Figure 2. Keratinocytes are reduced in obese db/db and HFD mice

(a) DAPI staining of epidermal sheets isolated from 6-, 10- and 14-week old db/+ and db/db mice. Quantification of keratinocyte numbers in the epidermis of 6- to 20-week old db/+ and db/db mice. (b) DAPI staining and quantification of keratinocytes in epidermal sheets isolated from NCD and HFD mice. Data (mean ± SD) are representative of three independent experiments for each set of mice, *p<0.0001. All microscopy images were acquired at ×200, a minimum of 20 fields were counted per experiment. Scale bar = 0.05μm.

Figure 3. Keratinocyte numbers decline when neighboring γδ T cells are either absent or dysfunctional

Immunofluorescence microscopy of γδ T cells (red) and keratinocytes (blue) in epidermal sheets of (a) 12-week old db/+ and db/db mice and (b) NCD and HFD mice. Quantification of the number of keratinocytes in 1 in² area, correlating to the number of γδ T cells per area (x-axis), in (a) 12-week old db/+ and db/db mice and (b) NCD and HFD mice. A minimum of three independent experiments were performed, Data (mean ± SD) are representative of three independent experiments for each set of mice, *p<0.0001. All microscopy images were acquired at ×200 and a minimum of 20 fields were examined per experiment. Scale bar = 0.05μm.

Figure 4. Disorganized epidermal structure and altered keratinocyte morphology in obese mice

Immunofluorescence microscopy of frozen skin sections from (a) 6-week db/+ and db/db, (b) 12-week db/+ and db/db and (c) NCD and HFD mice stained with keratin 5 (green), keratin 1 (red) and DAPI (blue). Microscopy images were acquired at ×1000, scale bar = 10μm. The dashed line represents the epidermal-dermal boundary. Arrows point to regions of aberrant keratin staining and localization. A minimum of three independent experiments were performed and a minimum of 20 images per experiment were examined, shown is one representative image.

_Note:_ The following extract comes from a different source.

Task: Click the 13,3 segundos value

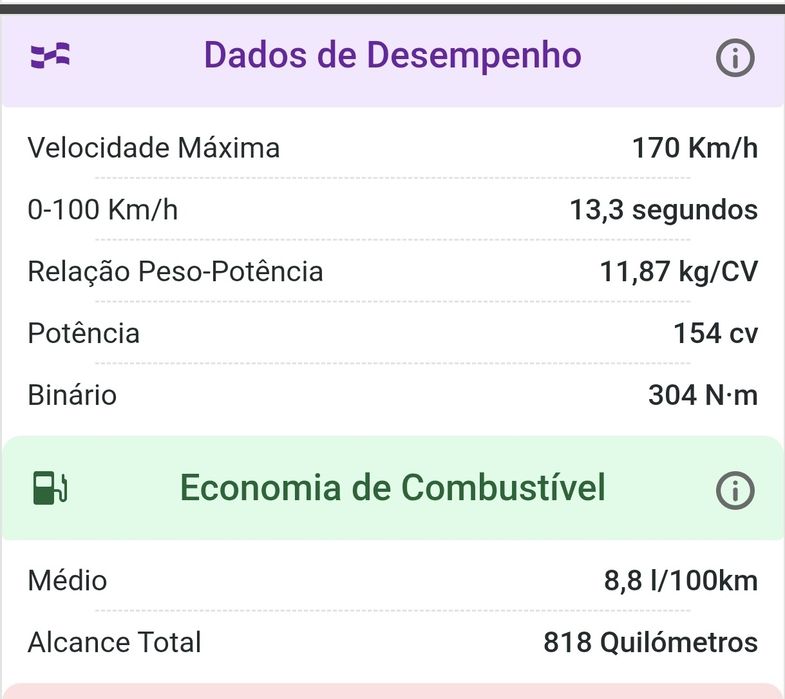Action: 664,209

Figure 5. Altered keratin protein expression and decreased proliferation in obese mice

(a) Immunoblots and densitometry for keratin 5 and keratin 1 expression in 6-week db/+ and db/db, 12-week db/+ and db/db and NCD and HFD epidermis. Blots were normalized for total protein content. β-tubulin was used as a loading control. A minimum of three independent experiments were performed. (b) Multiparameter flow cytometry of BrdU incorporation by Thy1.2⁻ keratinocytes isolated from 10-week old db/+ and db/db mice. Mice were treated with BrdU in their drinking water for 7 days (upper panel). The same number of events is presented; numbers indicate the percent of keratinocytes that have incorporated BrdU. A total of four independent experiments were performed with one mouse per genotype and treatment per experiment.

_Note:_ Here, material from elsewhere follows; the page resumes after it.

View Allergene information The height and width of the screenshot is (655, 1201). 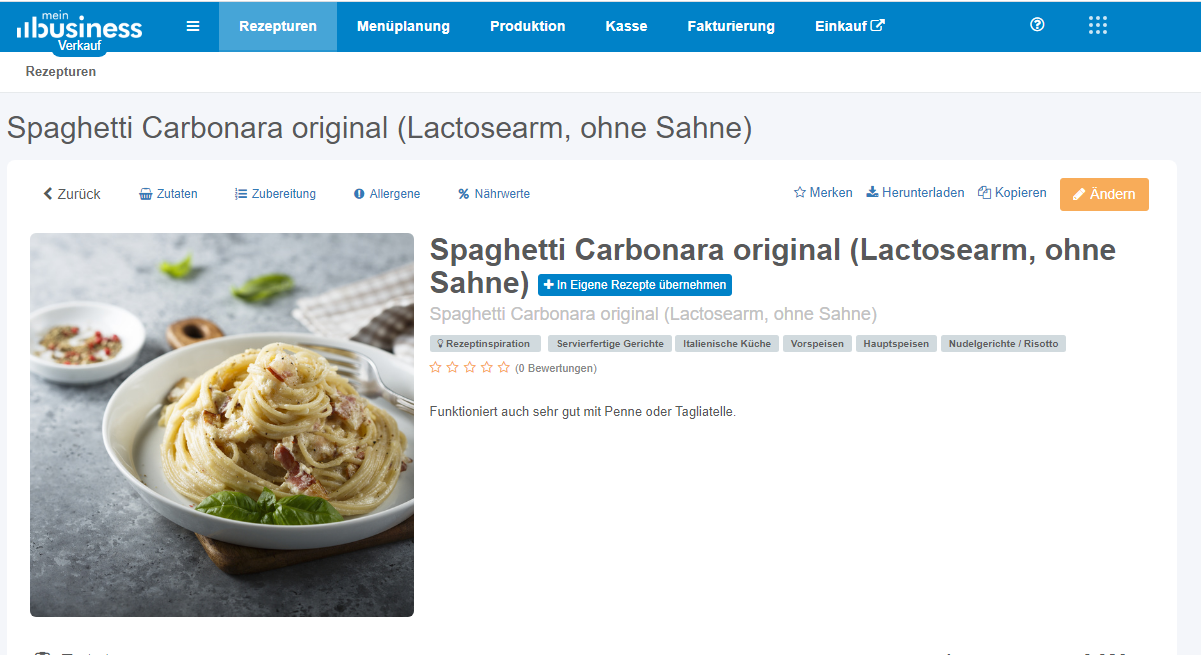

Figure 6. Keratinocyte E-cadherin localization and expression is altered in obesity

Immunofluorescence microscopy of epithelial sheets for E-cadherin (red) and nuclei (blue) in (a) 12-week old db/+ and db/db and (b) NCD and HFD mice. Arrows highlight regions of organized (single arrows) or disorganized (double arrows) E-cadherin staining. All microscopy images were acquired at ×1000, a minimum of 20 fields were examined per experiment. Scale bar = 10μm. Quantification of junction width measuring E-cadherin staining, *p<0.0001. (c) Western blot analysis and densitometry of E-cadherin expression in db/+ and db/db and NCD and HFD epidermis. Blots were normalized for total protein content. β-tubulin expression was used as a loading control. A minimum of three independent experiments were performed and a representative image or blot is shown.